阿弥陀三尊 [四天王寺]@10室:中尊は螺髪がなく中央が盛り上がってるだけ。両脇侍は片足を挙げた珍しい姿
地蔵菩薩 [蓮花寺]@11室:今回一番凄いと思った仏像。険しい顔付きは近寄りがたいオーラを発している。戦時中に池に沈めて隠したという由縁のせいか顔・体に無数の荒々しい筋があり厳格さを際立たせるが、それが却って美しく感じられた
虚空蔵菩薩 [孝恩寺]@12室:ドッシリと目が座った感じが昔の上司を彷彿とさせ、眼を合わせる事ができず
阿弥陀如来 [大門寺]@13室:定朝様の秀作。台座が裳懸座である事から当初は釈迦如来で手を付け替えてる可能性ありとの事
阿弥陀如来 [専修寺]@13室:慶派の阿弥陀仏。蓮慶作かと解説にあったが、そもそも蓮慶とは何者?
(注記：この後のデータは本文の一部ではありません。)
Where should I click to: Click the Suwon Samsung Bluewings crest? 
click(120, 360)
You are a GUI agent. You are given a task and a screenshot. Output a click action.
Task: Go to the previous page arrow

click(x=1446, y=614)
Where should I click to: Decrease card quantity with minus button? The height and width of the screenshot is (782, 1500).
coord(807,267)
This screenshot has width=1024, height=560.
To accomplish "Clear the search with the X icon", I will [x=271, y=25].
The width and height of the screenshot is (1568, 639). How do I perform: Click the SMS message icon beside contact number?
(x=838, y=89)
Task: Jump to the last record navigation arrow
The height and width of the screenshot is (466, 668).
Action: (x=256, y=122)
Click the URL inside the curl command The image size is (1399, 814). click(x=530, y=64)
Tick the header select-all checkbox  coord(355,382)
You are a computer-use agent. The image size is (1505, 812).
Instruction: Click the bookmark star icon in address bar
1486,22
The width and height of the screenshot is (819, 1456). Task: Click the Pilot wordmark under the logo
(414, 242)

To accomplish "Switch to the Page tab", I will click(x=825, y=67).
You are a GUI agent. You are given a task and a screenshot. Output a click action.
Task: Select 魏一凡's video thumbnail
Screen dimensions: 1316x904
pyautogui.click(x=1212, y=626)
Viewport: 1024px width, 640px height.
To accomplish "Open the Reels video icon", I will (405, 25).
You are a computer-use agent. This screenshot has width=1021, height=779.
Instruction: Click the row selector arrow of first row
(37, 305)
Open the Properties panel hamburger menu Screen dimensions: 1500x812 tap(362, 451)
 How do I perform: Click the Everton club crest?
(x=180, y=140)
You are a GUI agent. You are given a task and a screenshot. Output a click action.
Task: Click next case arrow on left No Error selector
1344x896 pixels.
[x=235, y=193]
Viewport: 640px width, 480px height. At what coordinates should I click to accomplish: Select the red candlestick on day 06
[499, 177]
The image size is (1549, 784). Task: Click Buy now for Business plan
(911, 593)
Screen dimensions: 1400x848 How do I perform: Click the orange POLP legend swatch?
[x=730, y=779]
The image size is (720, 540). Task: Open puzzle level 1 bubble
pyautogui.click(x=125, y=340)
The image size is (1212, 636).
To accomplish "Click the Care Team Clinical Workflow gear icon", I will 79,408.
地蔵菩薩 [春覚寺]@13室:快成作。前日の講演で八葉蓮華寺・阿弥陀像の光背が本像と共通であると説明があったばかり。仏師名に「快」が入っている快成なる人物の出自が大いに気になるところ

2時間ほどで退出。前日の快慶展で奈良博に7時間ほどいた事もあり少々疲労が残っていたため、これ以上は無理しない事に。もう一度確認したい仏像が意外と多いが記憶頼みにも限度がある。展覧会で図録を購入する事はほとんどなく、今回も購入しないで帰ってきてしまったが、少々後悔している。

「木」にこだわった展示、との事だったが正直なところ材質としての木の種類についてはそれぞれの特徴を掴むところまで見切れず。あくまでも時代ごとの作風や一木・寄木造りの違いなどのほうに興味が集中。それでも多くの木彫仏を十分に堪能できて満足度の高い展示だった。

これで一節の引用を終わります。